U.S. authorities have started to dismantle the massive Kelihos botnet after the arrest of the Russian hacker Pyotr Levashov a/k/a Severa in Spain. The U.S. Justice Department has come out with a statement, announcing that the effort to take down Kelihos has already been launched.

The Kelihos botnet has been used to distribute hundreds of millions of spam emails each year. Kelihos is a global network comprised of infected computers running the Windows operating system that are all used in spam attacks that advertise counterfeit drugs, various fraud schemes, and are used to infect devices with various types of malware since at least 2010.

The mastermind behind the Kelihos botnet is said to be the Russian citizen Pyotr Levashov, who was arrested in Spain two weeks ago. According to the complaint that was filed in a federal court, Levashov is a notorious cyber-criminal that has been indicted for wire and email fraud for the first time more than a decade ago. Severa, the pseudonym that Levashov goes by is currently ranked in the seventh spot in the World's Ten Worst Spammers list compiled by the spam-tracking group Spamhaus.

Kenneth Blanco, Acting Assistant Attorney General, stated that: "The operation announced today targeted an ongoing international scheme that was distributing hundreds of millions of fraudulent e-mails per year, intercepting the credentials to online and financial accounts belonging to thousands of Americans, and spreading ransomware throughout our networks. The ability of botnets like Kelihos to be weaponized quickly for vast and varied types of harms is a dangerous and deep threat to all Americans, driving at the core of how we communicate, network, earn a living, and live our everyday lives."

FBI Special Agent in Charge Ritzman said that the operation against the Kelihos botnet began on April 8 when authorities began to block malicious domains associated with the botnet in order to prevent further infections coming from it.

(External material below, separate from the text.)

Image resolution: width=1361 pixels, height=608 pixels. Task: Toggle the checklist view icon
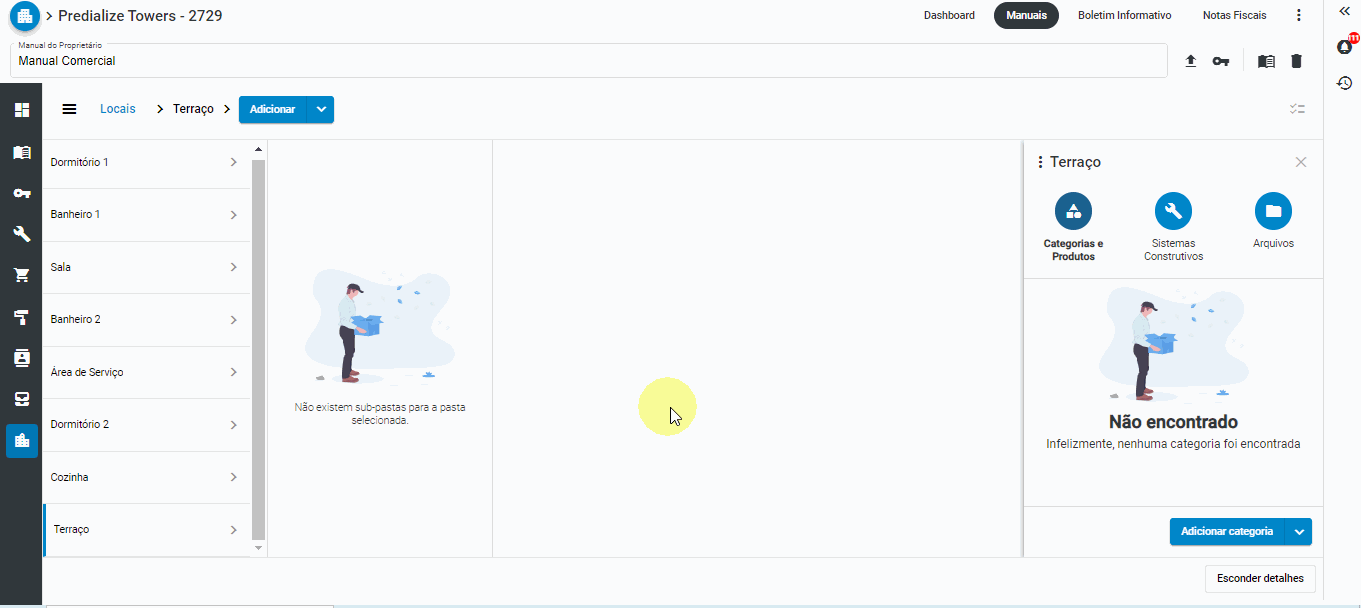(x=1297, y=109)
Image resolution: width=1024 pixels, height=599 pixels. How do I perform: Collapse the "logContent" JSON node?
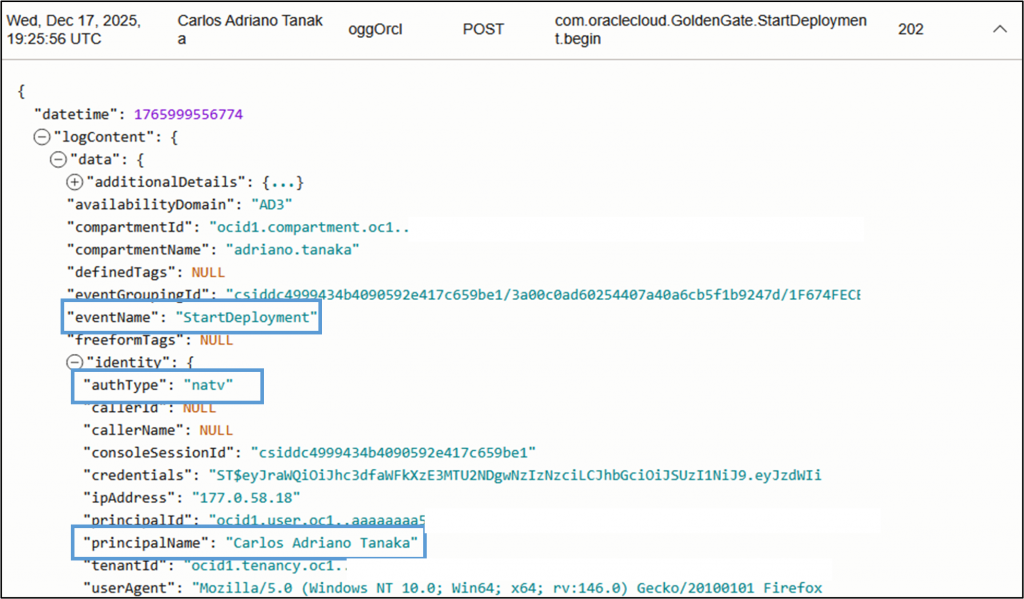point(42,137)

The Justice Department announcement also revealed that: "The warrant obtained by the government authorizes law enforcement to redirect Kelihos-infected computers to a substitute server and to record the Internet Protocol addresses of those computers as they connect to the server. This will enable the government to provide the IP addresses of Kelihos victims to those who can assist with removing the Kelihos malware including internet service providers."

Although the operation is probably still underway, we can be pretty sure that the Kelihos botnet is officially done.